The Canon extenders will not physically mount to an EF-S lens. Even if you defeat the keying the front part of the EF 2X (any of the three successive versions) would extend into the rear of the EF-S 55-250mm and almost surely contact and damage the rear lens element or the front element of the extender or both, at least at certain focal length and focus distance combinations.
In 2015 Kenko introduced Teleplus HD DGX 1.4X (and its 2.0X counterpart). These teleconverters officially support some EF-S and EF lenses. There is an exhaustive compatibility list on their website.
Some third party teleconverters, such as the older Kenko AF 2X Teleplus PRO 300 DGX Teleconverter for Canon, are not officially supported. They might or might not fit your EF-S lenses but then you have other issues to worry about.
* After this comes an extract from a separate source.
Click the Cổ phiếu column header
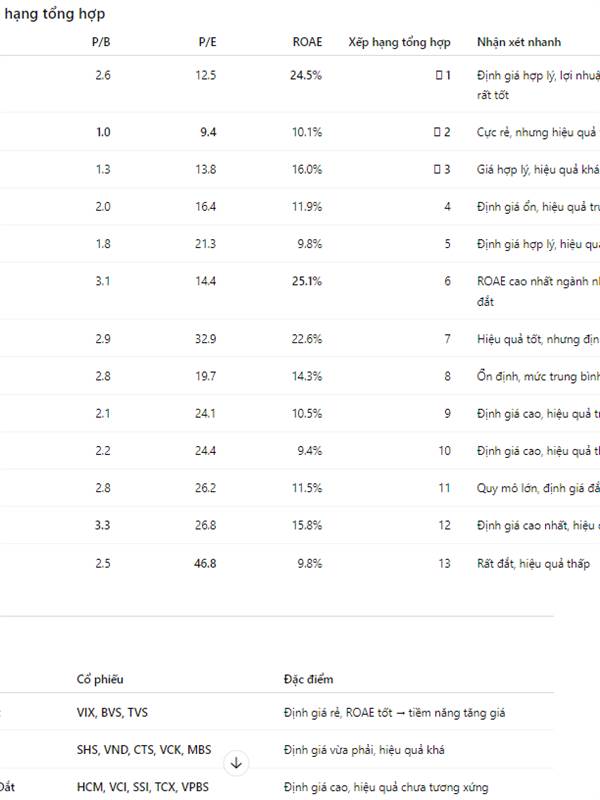 click(x=100, y=680)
Your 55-250mm f/4-5.6 lens becomes, effectively, a 110-500mm f/8-11 lens. This means your camera would be unable to use autofocus and the viewfinder would be very dim when trying to manually focus. You might be able to use magnified Live View to manually focus.
The EF-S 55-250mm f/4-5.6, while a pretty good lens for the price, probably isn't of a high enough optical quality to accept a 2X converter and give you results you would be happy with. All of the flaws of the lens are magnified along with the image it projects. Sharpness would suffer. You also would give up a little contrast. Chromatic aberration (purple fringing) would likely be increased.